The authors collected chicken products from two "antibiotic-free" producers (Bell & Evans and Eberly Poultry) and two of the nation's largest conventional producers (Tyson Foods and Perdue Farms). The conventional producers claimed to have stopped using FQs in February 2002. The authors began sampling chicken products one year later, in 2003. All samples were obtained from grocery stores in or near Baltimore, Maryland.
Chicken samples were processed using standard isolation techniques; however, at the final step, Campylobacter enrichments were streaked onto agar plates both with and without ciprofloxacin (a second-generation FQ used to treat human disease). The ciprofloxacin supplement enabled the authors to identify FQ-resistant Campylobacter isolates from among a mix of susceptible and resistant strains.
Campylobacter was detected on 84% of all the samples tested. FQ-resistant strains were detected on 17% using unsupplemented agar and on 40% using supplemented agar. Abstention from FQ use by poultry producers did not increase the likelihood of Campylobacter contamination.
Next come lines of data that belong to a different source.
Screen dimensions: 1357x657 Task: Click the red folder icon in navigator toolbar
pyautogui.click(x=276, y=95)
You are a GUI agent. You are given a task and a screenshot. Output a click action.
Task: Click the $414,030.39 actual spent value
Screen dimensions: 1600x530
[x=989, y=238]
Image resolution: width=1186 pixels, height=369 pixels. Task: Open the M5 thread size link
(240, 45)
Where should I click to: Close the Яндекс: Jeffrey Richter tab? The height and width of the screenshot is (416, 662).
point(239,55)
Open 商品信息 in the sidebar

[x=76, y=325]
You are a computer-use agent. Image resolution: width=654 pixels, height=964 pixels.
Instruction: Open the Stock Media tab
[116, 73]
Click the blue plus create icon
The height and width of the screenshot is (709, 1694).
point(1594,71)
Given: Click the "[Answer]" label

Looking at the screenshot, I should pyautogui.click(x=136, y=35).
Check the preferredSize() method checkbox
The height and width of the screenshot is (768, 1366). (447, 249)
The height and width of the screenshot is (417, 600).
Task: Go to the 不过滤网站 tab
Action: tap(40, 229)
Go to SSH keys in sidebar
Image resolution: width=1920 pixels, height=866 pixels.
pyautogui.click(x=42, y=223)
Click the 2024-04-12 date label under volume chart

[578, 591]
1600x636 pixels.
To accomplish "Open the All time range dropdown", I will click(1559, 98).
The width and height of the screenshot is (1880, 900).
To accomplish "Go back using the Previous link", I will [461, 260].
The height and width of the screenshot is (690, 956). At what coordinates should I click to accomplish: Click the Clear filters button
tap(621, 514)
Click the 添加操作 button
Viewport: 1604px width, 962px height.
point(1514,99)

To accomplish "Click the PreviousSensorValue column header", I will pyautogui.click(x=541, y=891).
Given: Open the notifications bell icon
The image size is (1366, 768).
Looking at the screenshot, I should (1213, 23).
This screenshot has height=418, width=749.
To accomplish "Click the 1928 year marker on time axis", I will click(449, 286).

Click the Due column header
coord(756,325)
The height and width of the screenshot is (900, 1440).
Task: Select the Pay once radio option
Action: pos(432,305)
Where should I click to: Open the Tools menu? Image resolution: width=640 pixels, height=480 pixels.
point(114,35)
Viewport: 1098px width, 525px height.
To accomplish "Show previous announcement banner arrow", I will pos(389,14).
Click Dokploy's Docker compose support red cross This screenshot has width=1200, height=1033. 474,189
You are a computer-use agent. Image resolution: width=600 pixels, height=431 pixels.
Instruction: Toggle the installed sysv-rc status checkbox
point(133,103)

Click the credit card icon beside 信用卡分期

Moreover, conventional products were up to 460 times more likely to carry resistant strains than their antibiotic-free counterparts. Of particular interest is that FQ resistance in conventional products persisted for one year after cessation of industrial use.
Based on these findings, the authors suggest that even without antibiotics, resistant populations may remain prevalent over time. Persistence of these resistant populations may result from residual contamination in poultry houses, the authors suggest. For example, biofilms in water distribution systems can harbor Campylobacter and thus could serve as reservoirs for resistant populations. These findings suggest the need to further improve poultry house cleaning and disinfection, they write.
The authors say it is important to measure the prevalence of, and causes for, FQ-resistant strains in the food supply. To this end, they point out that supplemented agar may provide a much more sensitive tool than conventional methods for detecting resistant strains of the bacterium.